Routing Signatures for Task Analysis

Introduces 'routing signatures': compact vector representations that summarize the frequency of expert usage across all layers for a specific prompt
Demonstrates that these signatures are not random but cluster strongly by task, exceeding what load-balancing alone would predict
Shows that simple linear classifiers can predict the task type (e.g., Code vs. Math) with >92% accuracy using only these routing patterns

Evaluation Highlights

Within-category routing similarity (0.8435) significantly exceeds across-category similarity (0.6225), confirming strong task clustering
A logistic regression classifier achieves 92.5% accuracy in 4-way task classification using only routing signatures
Task separation peaks in deeper layers (around layer 13), suggesting routing specialization increases with network depth

Breakthrough Assessment

7/10

Provides compelling empirical evidence that MoE routing is semantic and task-conditioned, not just a load-balancing artifact. The methodology is simple but the insight is fundamental for MoE interpretability.

⚙️ Technical Details

Problem Definition

Setting: Analyzing the expert selection distribution of a pre-trained Sparse MoE model given diverse prompts

Inputs: Prompt x belonging to a specific task category (Code, Math, Story, Factual)
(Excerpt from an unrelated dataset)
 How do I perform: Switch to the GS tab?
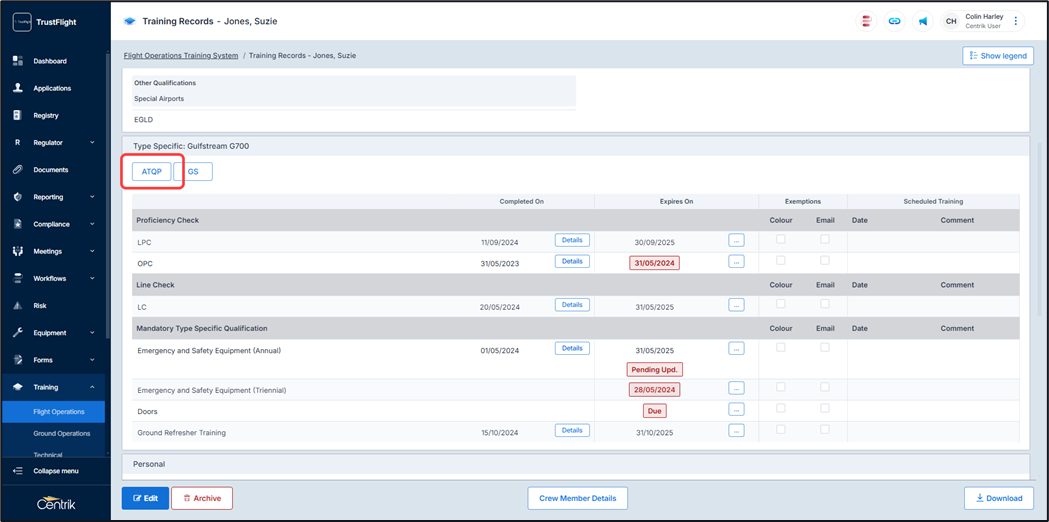pos(193,172)
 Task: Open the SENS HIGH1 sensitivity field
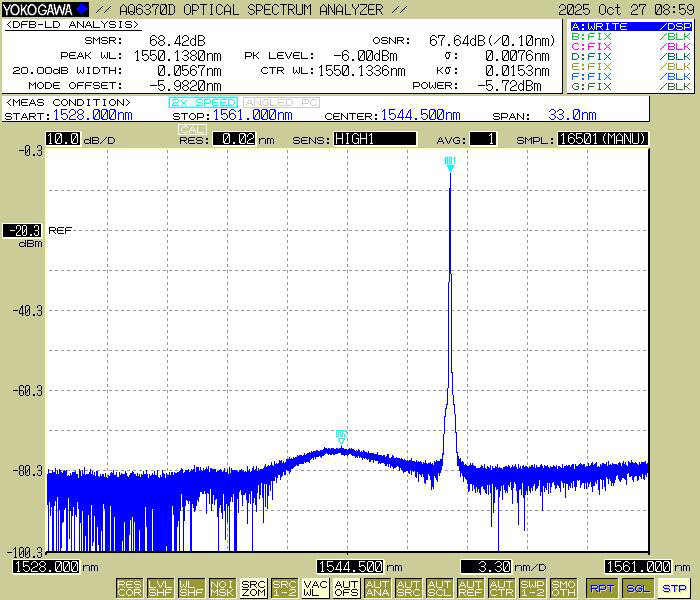(x=375, y=139)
Outputs: Routing signature S(x) (vector of normalized expert activation counts across layers)

Pipeline Flow

Inference (Run prompt through MoE model)
Telemetry Extraction (Record active experts per token/layer)
Signature Computation (Aggregate counts into normalized vectors)
Analysis (Compute similarity, classify tasks)

System Modules

OLMoE-1B-7B-0125-Instruct

Generate tokens and routing decisions

Model or implementation: OLMoE-1B-7B-0125-Instruct (16 layers, 64 experts/layer, top-8 routing)
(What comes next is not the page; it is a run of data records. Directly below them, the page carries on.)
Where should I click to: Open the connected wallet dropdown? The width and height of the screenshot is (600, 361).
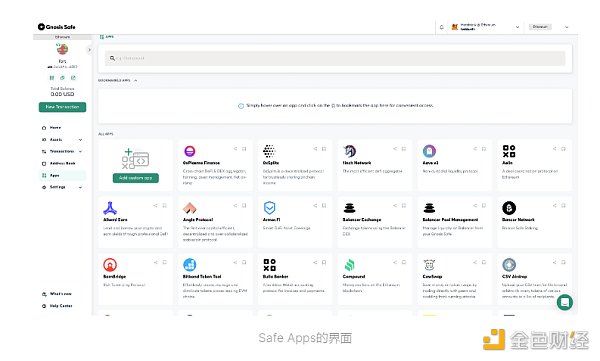tap(517, 27)
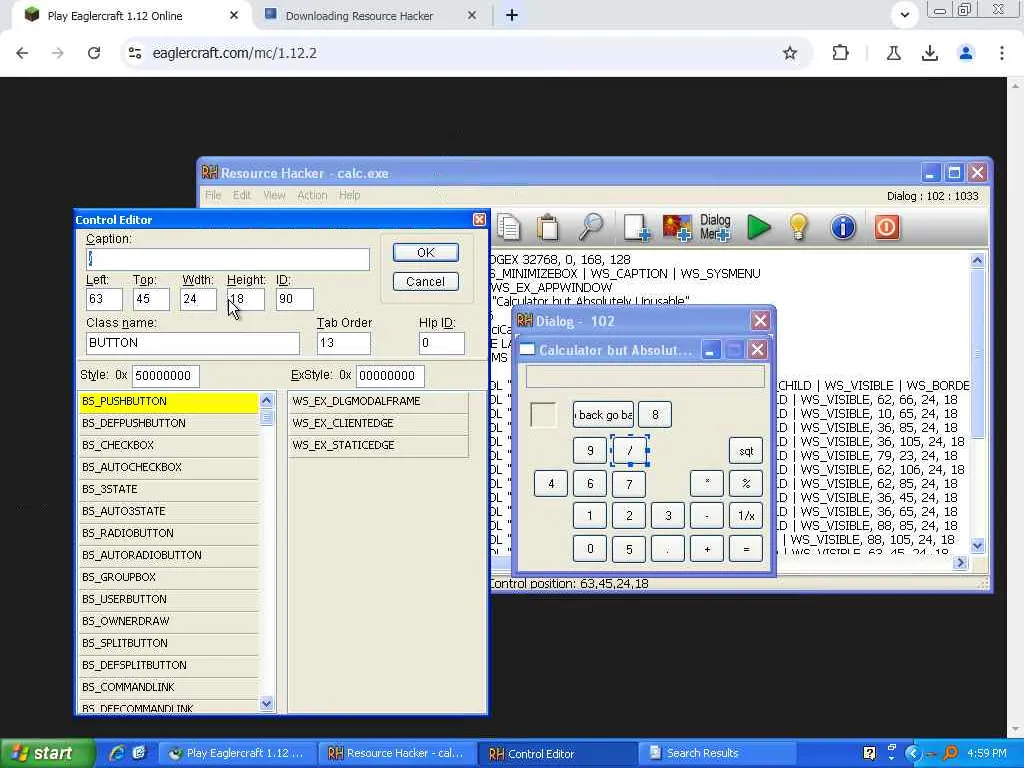
Task: Click the Caption text field
Action: [x=228, y=259]
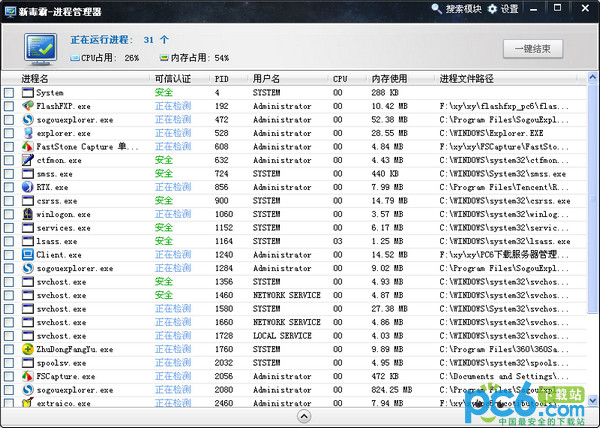Select the services.exe row checkbox

[x=9, y=227]
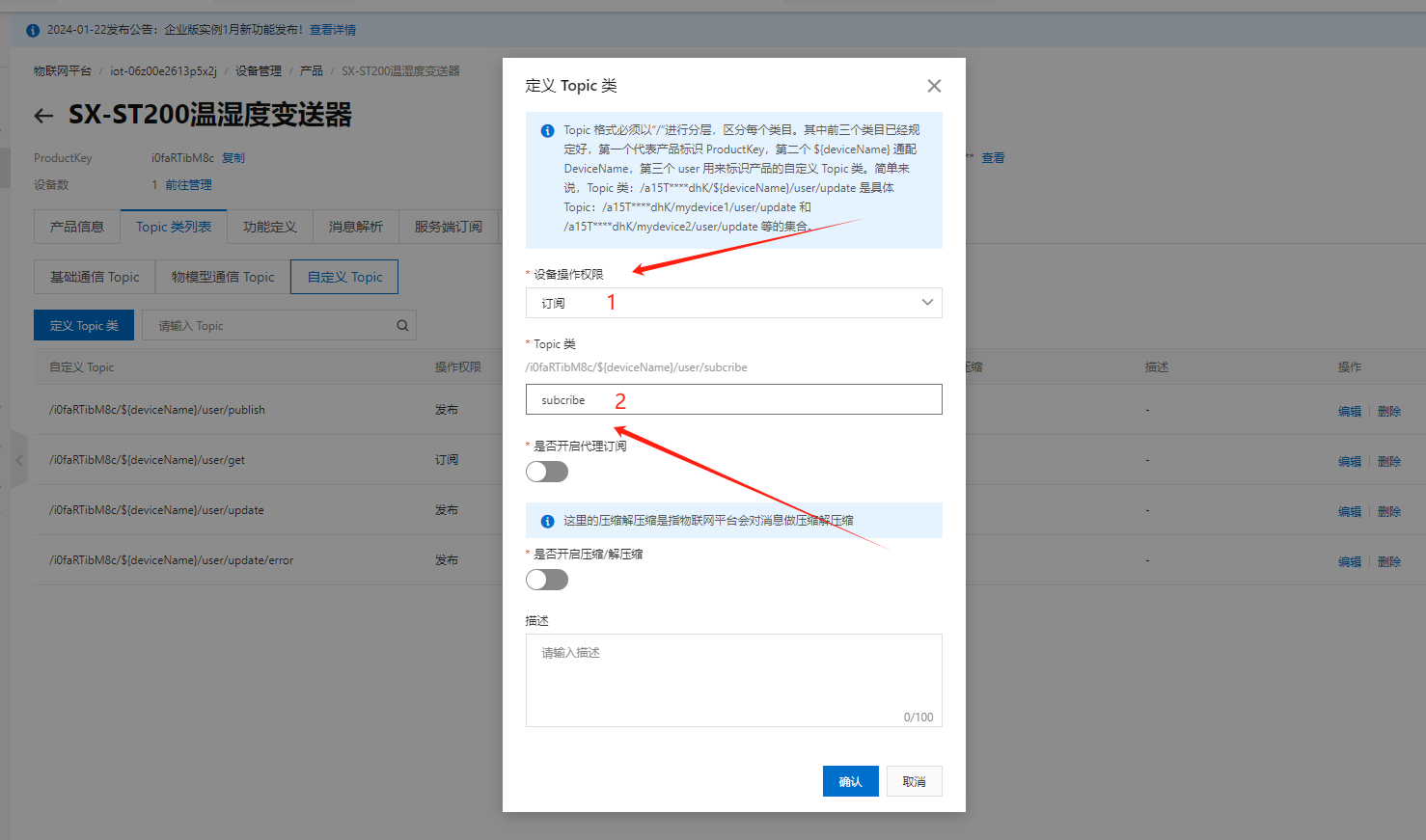Click the 前往管理 link
Viewport: 1426px width, 840px height.
point(188,185)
Signature Extractor (Analysis)

Convert raw traces into fixed-size routing signatures

Model or implementation: Deterministic aggregation

Task Classifier (Analysis)

Predict task category from routing signature

Model or implementation: Logistic Regression

Novel Architectural Elements

Routing Signatures: A specific vector formulation for aggregating and analyzing MoE routing decisions across layers

Modeling

Base Model: OLMoE-1B-7B-0125-Instruct

Training Method: Logistic Regression (for the analysis classifier only)

Adaptation: None (The MoE model is frozen; only the probe classifier is trained)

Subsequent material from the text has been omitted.